■ Material to process

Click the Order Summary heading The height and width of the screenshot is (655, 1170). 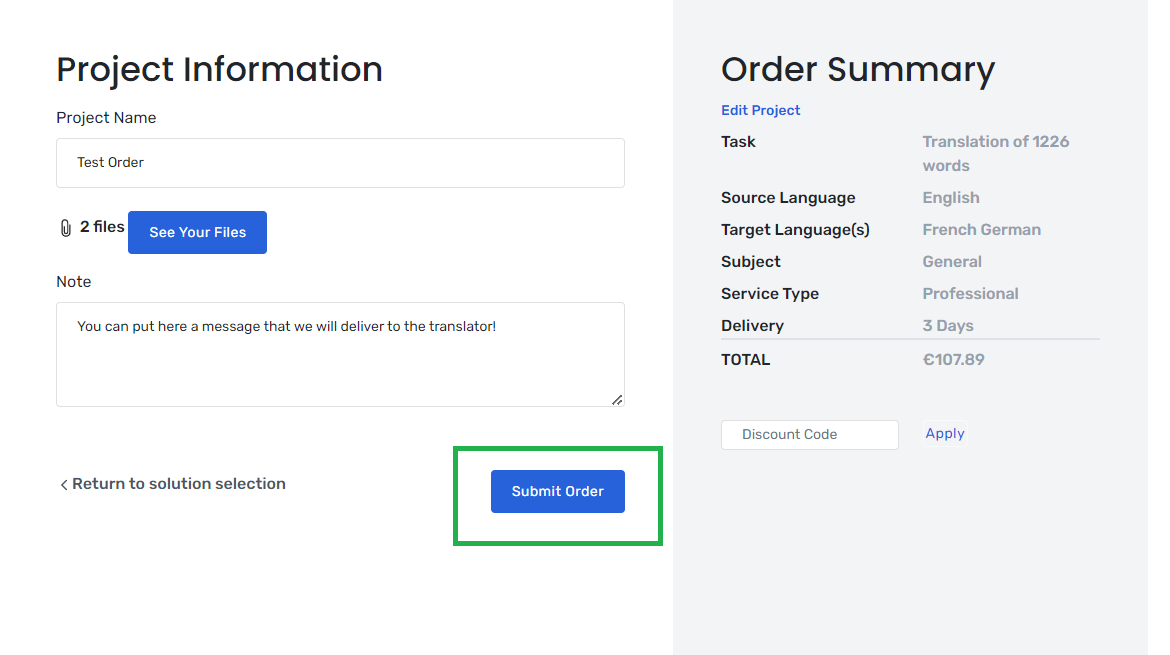tap(857, 70)
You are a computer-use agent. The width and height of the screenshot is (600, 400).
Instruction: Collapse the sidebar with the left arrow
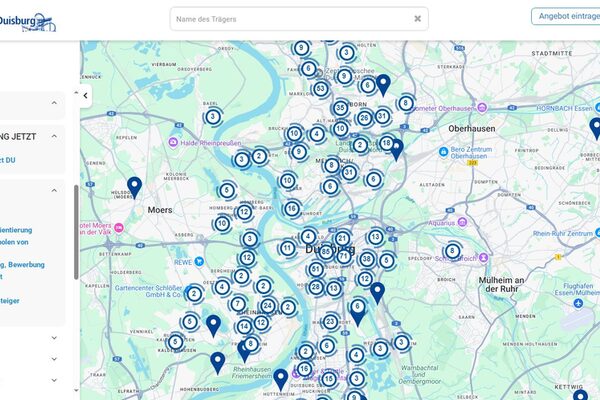tap(85, 96)
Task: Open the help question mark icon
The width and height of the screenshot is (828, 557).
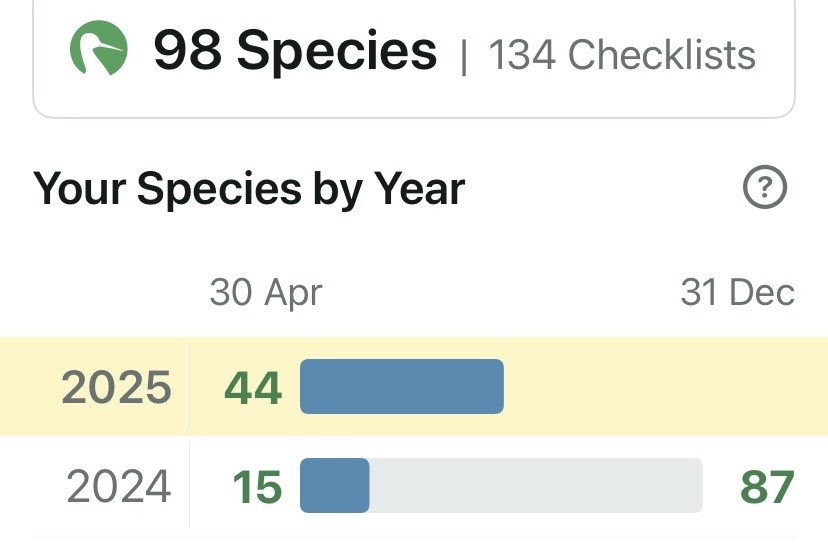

■ What the task requires
Starting at the line that contains "Instruction: Collapse the", transcribe every line through the end of the listing exactly, including both end lines and excluding pictures.

■ Solution to this problem
Instruction: Collapse the sidebar with the left arrow
tap(85, 96)
Task: Open the help question mark icon
The width and height of the screenshot is (828, 557).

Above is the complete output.